Prompt:
Please return every line of the material verbatim and skip any images.

Listed entries:
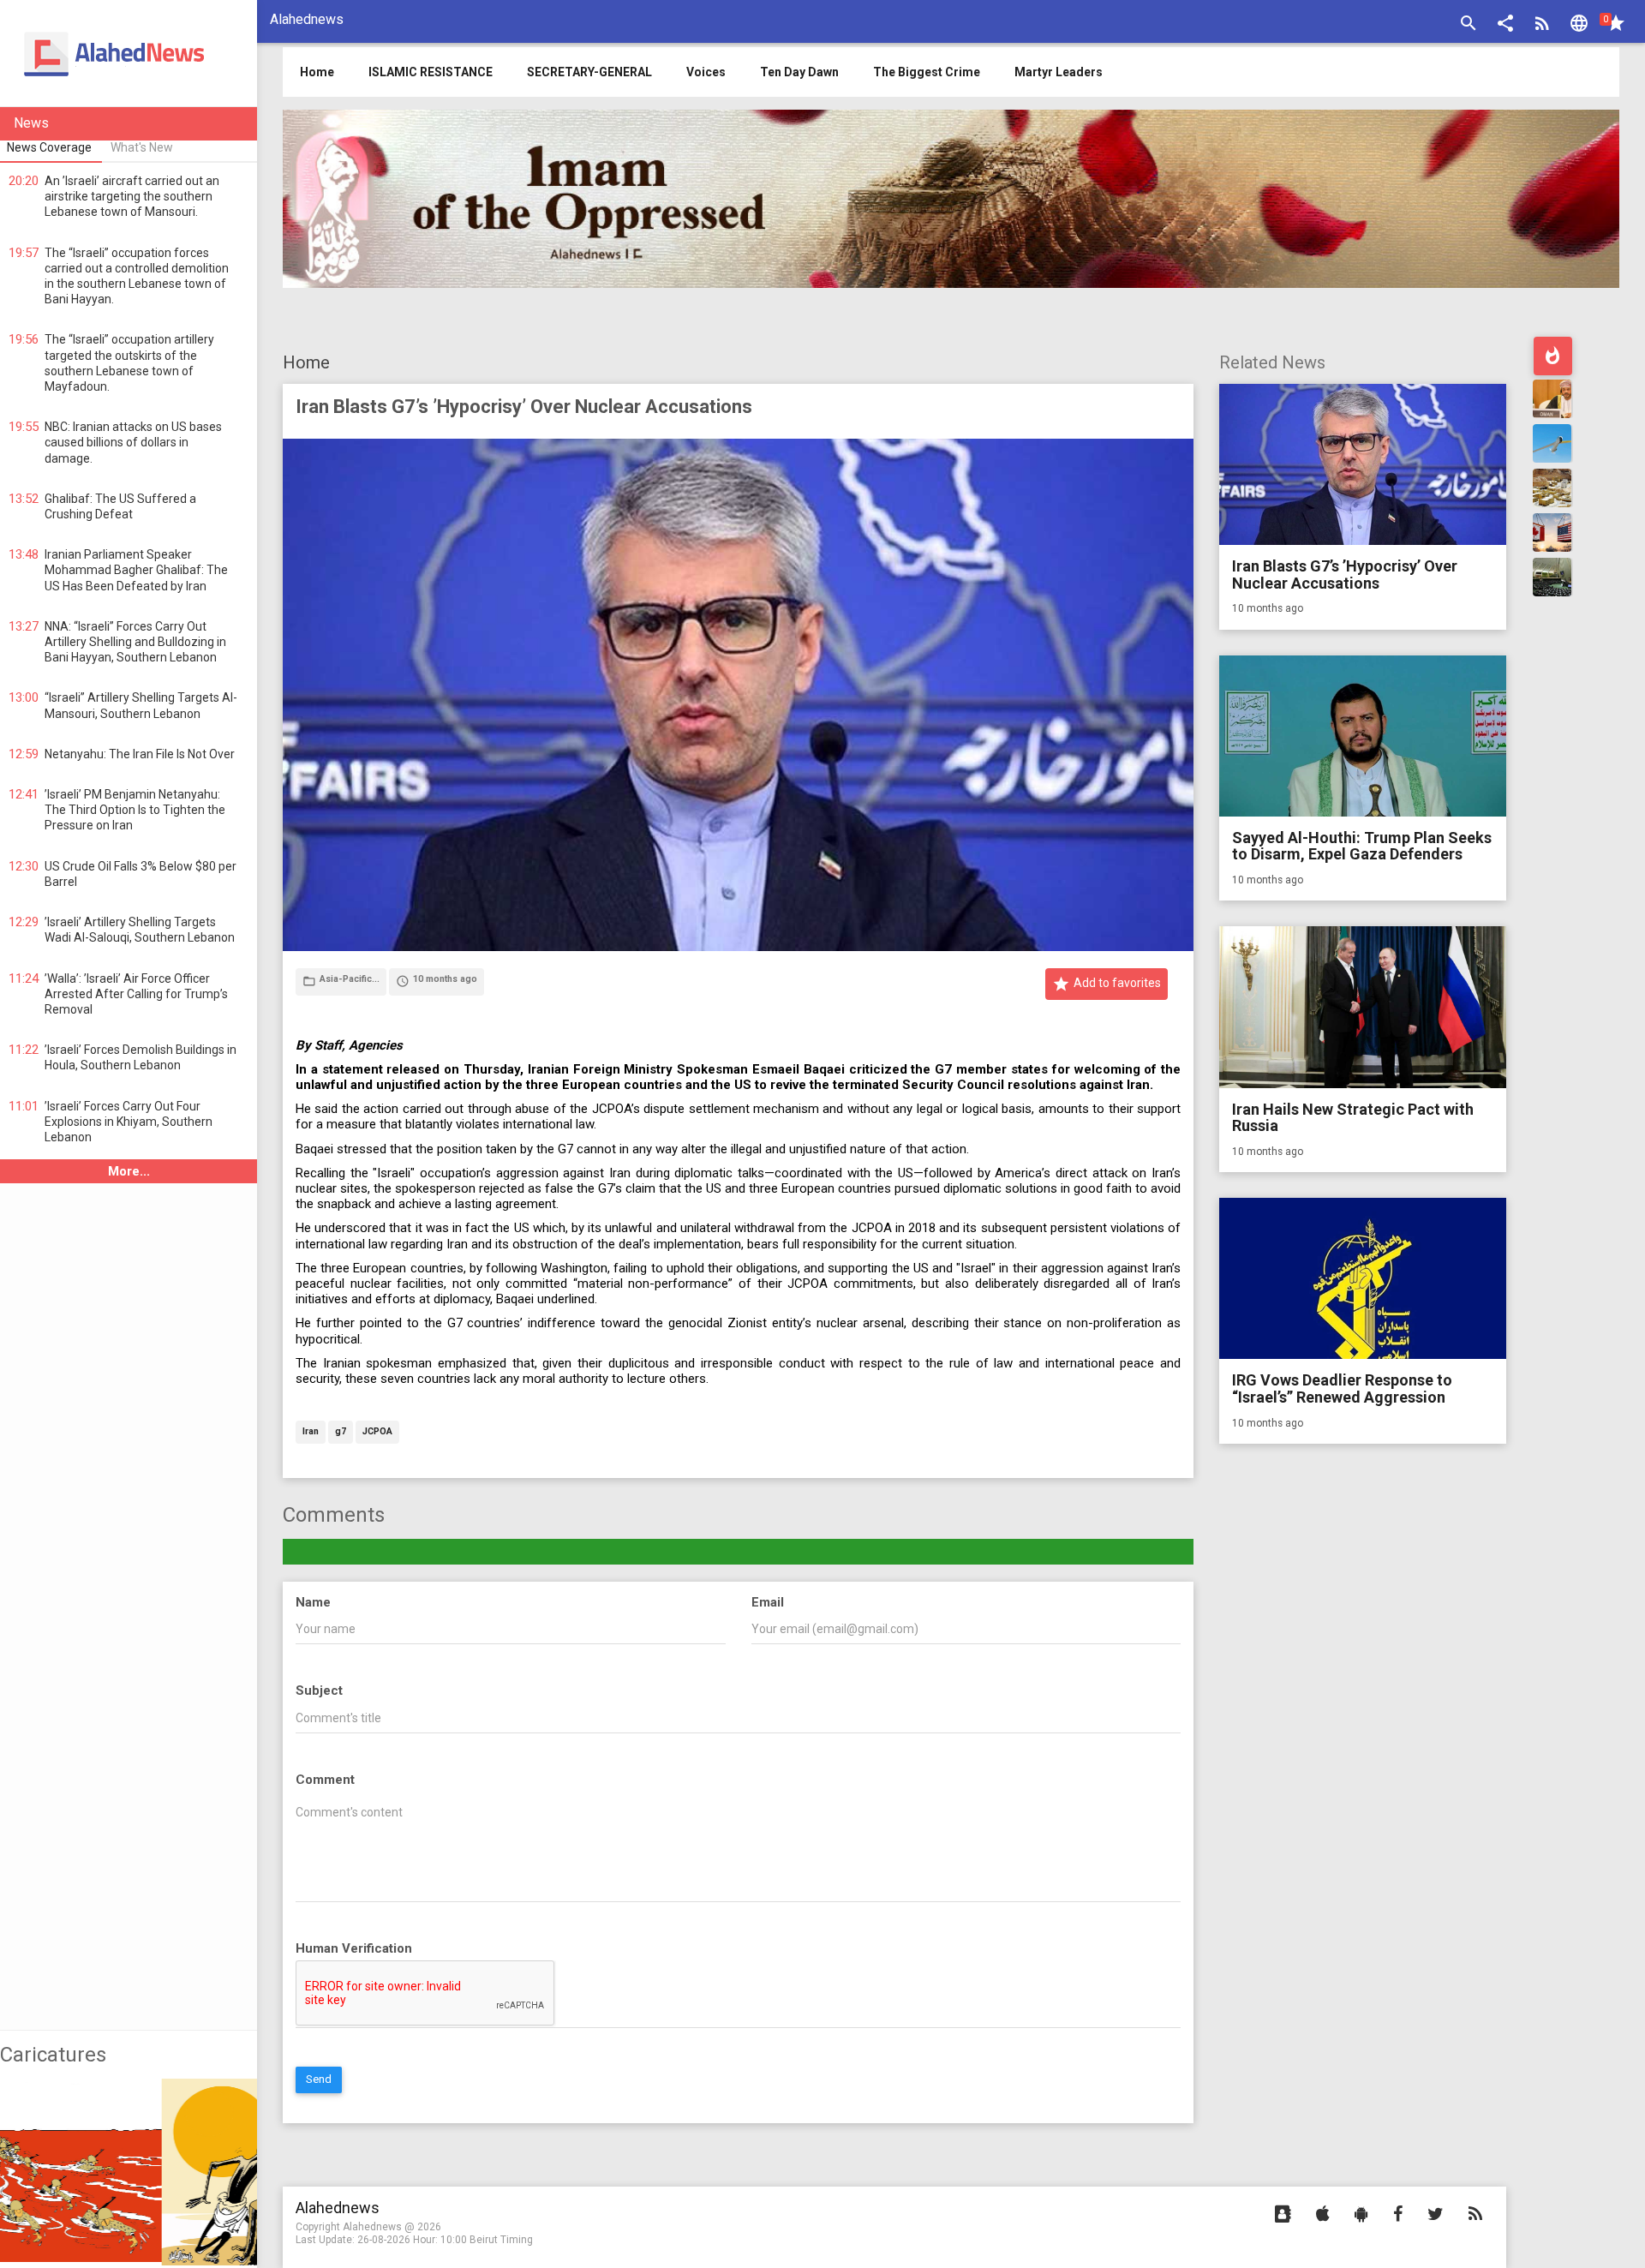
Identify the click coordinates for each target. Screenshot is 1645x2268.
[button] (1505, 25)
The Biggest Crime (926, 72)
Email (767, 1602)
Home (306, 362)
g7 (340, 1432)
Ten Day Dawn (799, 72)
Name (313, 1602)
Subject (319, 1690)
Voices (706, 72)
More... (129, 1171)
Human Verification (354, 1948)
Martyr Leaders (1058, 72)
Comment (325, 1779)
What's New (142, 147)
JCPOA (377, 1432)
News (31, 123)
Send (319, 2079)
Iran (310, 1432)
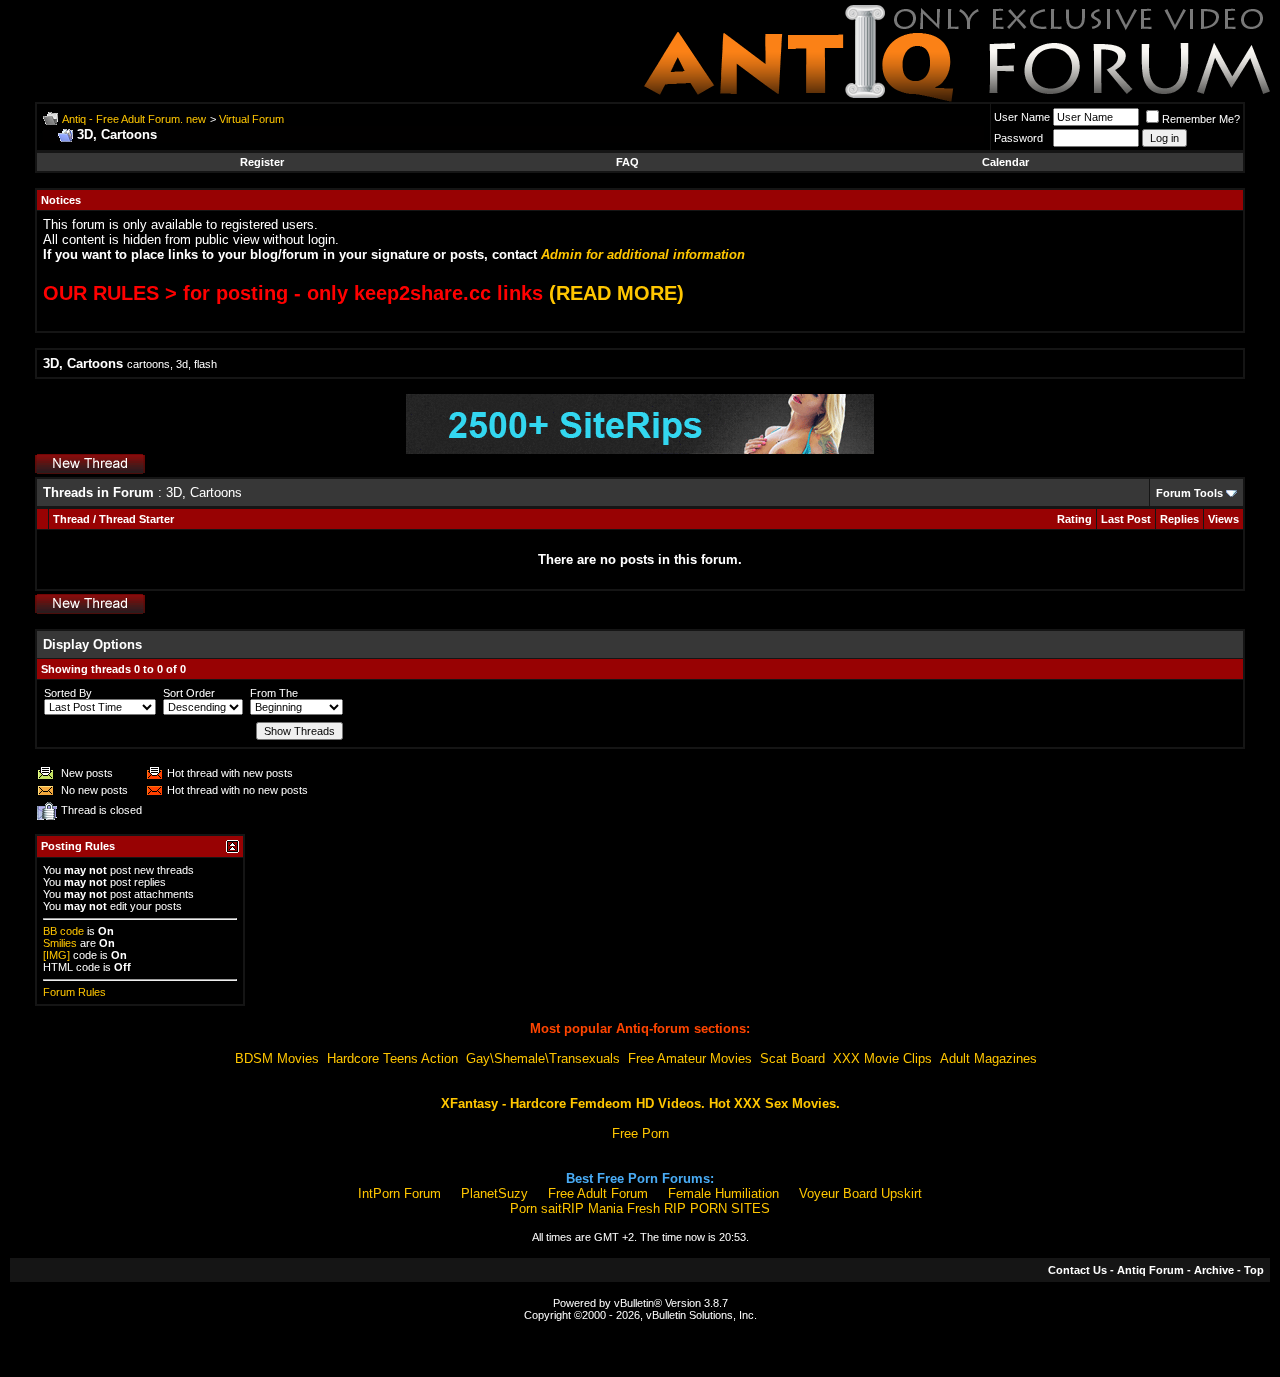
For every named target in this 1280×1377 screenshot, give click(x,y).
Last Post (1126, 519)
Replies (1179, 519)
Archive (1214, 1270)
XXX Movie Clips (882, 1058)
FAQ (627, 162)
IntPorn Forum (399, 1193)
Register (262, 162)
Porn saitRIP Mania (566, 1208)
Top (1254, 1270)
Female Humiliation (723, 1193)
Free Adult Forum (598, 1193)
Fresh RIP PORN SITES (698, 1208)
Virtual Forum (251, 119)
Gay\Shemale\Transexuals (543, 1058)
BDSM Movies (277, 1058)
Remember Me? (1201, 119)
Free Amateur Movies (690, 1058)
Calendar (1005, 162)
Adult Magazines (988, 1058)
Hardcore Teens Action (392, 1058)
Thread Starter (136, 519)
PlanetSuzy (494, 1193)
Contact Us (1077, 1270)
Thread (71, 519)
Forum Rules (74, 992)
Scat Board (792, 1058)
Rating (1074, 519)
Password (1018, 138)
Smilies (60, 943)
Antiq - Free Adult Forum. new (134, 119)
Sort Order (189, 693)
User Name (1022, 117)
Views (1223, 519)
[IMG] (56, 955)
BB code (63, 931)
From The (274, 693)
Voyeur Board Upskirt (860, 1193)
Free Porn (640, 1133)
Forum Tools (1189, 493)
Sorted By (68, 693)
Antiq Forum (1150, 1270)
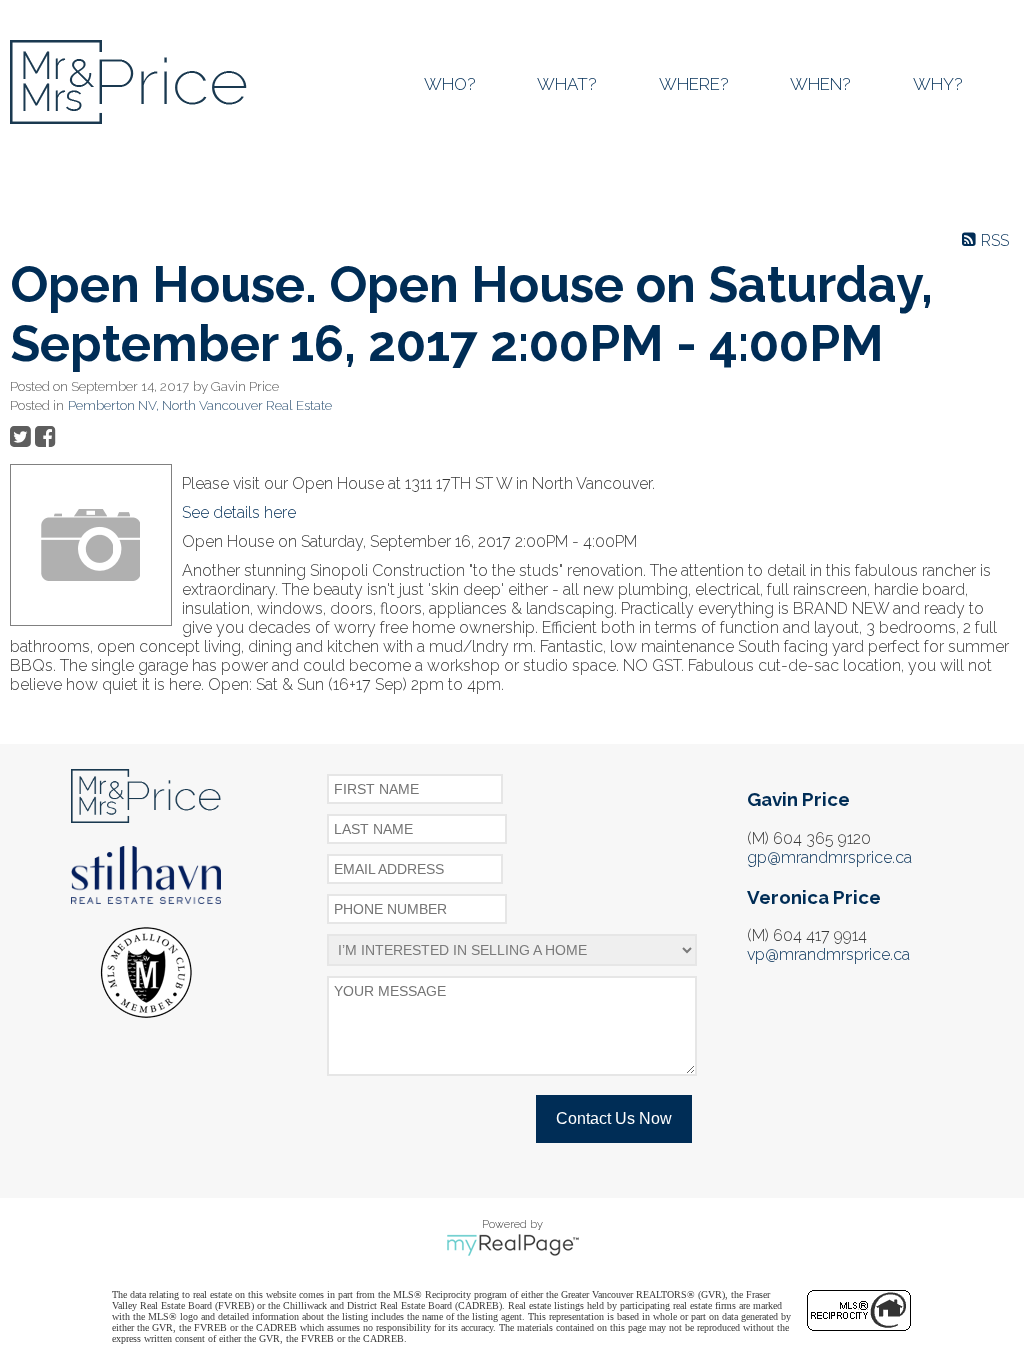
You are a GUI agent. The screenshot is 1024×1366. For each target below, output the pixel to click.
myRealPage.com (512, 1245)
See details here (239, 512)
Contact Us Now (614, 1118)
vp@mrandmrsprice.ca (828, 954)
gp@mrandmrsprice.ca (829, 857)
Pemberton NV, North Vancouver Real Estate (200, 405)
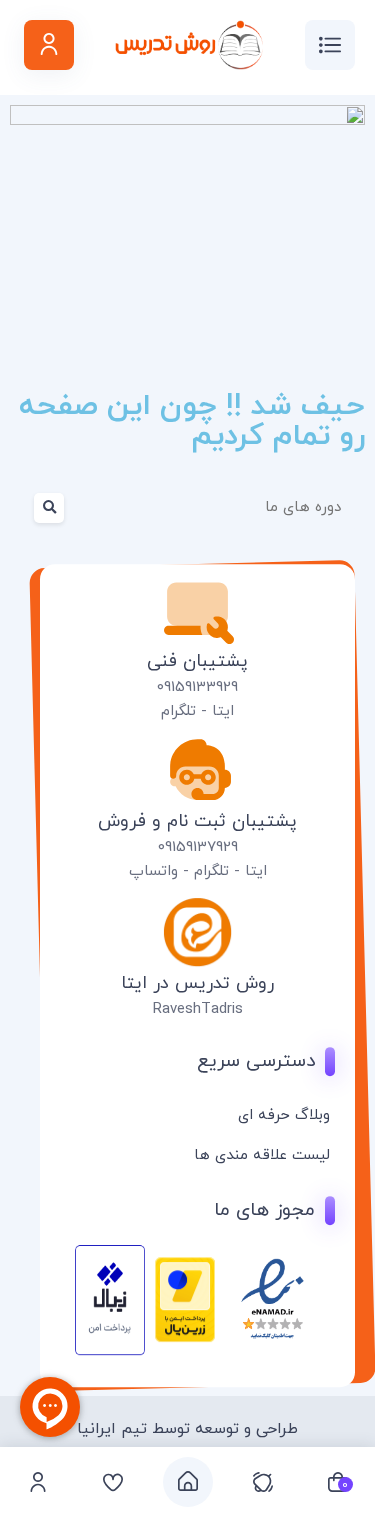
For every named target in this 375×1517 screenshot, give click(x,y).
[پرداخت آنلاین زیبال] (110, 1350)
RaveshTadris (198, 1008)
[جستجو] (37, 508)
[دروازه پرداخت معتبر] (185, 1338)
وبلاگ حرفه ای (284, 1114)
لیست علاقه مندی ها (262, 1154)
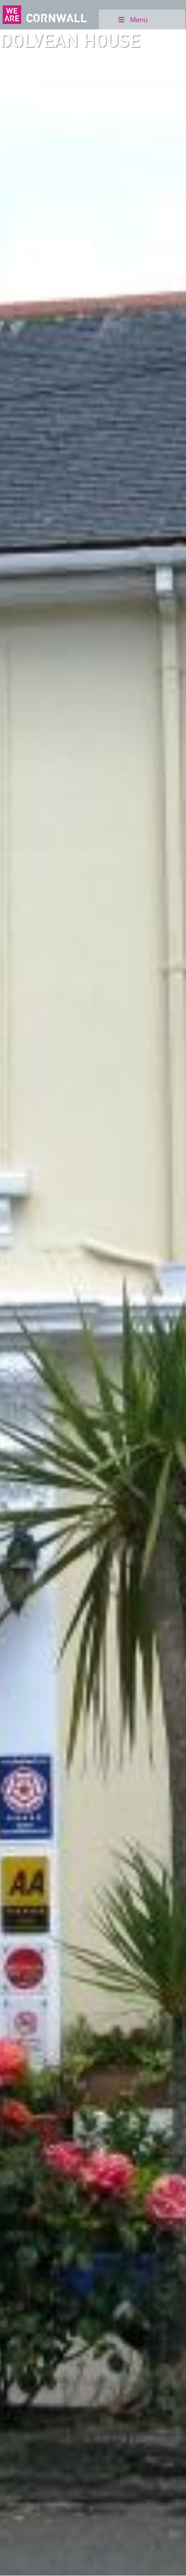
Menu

Answer space:
Identify the click coordinates for each target. Screenshot is 1645x2268.
[button] (1505, 25)
The Biggest Crime (926, 72)
Email (767, 1602)
Home (306, 362)
g7 (340, 1432)
Ten Day Dawn (799, 72)
Name (313, 1602)
Subject (319, 1690)
Voices (706, 72)
More... (129, 1171)
Human Verification (354, 1948)
Martyr Leaders (1058, 72)
Comment (325, 1779)
What's New (142, 147)
JCPOA (377, 1432)
News (31, 123)
Send (319, 2079)
Iran (310, 1432)
For every named target in this 1280×1377 screenshot, give click(x,y).
Last Post (1126, 519)
Replies (1179, 519)
Archive (1214, 1270)
XXX Movie Clips (882, 1058)
FAQ (627, 162)
IntPorn Forum (399, 1193)
Register (262, 162)
Porn saitRIP Mania (566, 1208)
Top (1254, 1270)
Female Humiliation (723, 1193)
Free Adult Forum (598, 1193)
Fresh RIP PORN SITES (698, 1208)
Virtual Forum (251, 119)
Gay\Shemale\Transexuals (543, 1058)
BDSM Movies (277, 1058)
Remember Me? (1201, 119)
Free Amateur Movies (690, 1058)
Calendar (1005, 162)
Adult Magazines (988, 1058)
Hardcore Teens Action (392, 1058)
Thread Starter (136, 519)
PlanetSuzy (494, 1193)
Contact Us (1077, 1270)
Thread (71, 519)
Forum Rules (74, 992)
Scat Board (792, 1058)
Rating (1074, 519)
Password (1018, 138)
Smilies (60, 943)
Antiq - Free Adult Forum. new (134, 119)
Sort Order (189, 693)
User Name (1022, 117)
Views (1223, 519)
[IMG] (56, 955)
BB code (63, 931)
From The (274, 693)
Voyeur Board Upskirt (860, 1193)
Free Porn (640, 1133)
Forum Tools (1189, 493)
Sorted By (68, 693)
Antiq Forum (1150, 1270)
You are a GUI agent. The screenshot is 1024×1366. For each target below, output the pixel to click.
myRealPage.com (512, 1245)
See details here (239, 512)
Contact Us Now (614, 1118)
vp@mrandmrsprice.ca (828, 954)
gp@mrandmrsprice.ca (829, 857)
Pemberton NV, North Vancouver Real Estate (200, 405)
For every named target in this 375×1517 screenshot, give click(x,y).
[پرداخت آنلاین زیبال] (110, 1350)
RaveshTadris (198, 1008)
[جستجو] (37, 508)
[دروازه پرداخت معتبر] (185, 1338)
وبلاگ حرفه ای (284, 1114)
لیست علاقه مندی ها (262, 1154)
Menu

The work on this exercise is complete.